Pick out each line in the records below that contains the word "button", and copy those lines.

## Start Stored records

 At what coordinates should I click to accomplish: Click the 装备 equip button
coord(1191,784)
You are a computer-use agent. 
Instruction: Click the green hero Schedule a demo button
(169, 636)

## End Stored records

Response for this exercise:
 At what coordinates should I click to accomplish: Click the 装备 equip button
Instruction: Click the green hero Schedule a demo button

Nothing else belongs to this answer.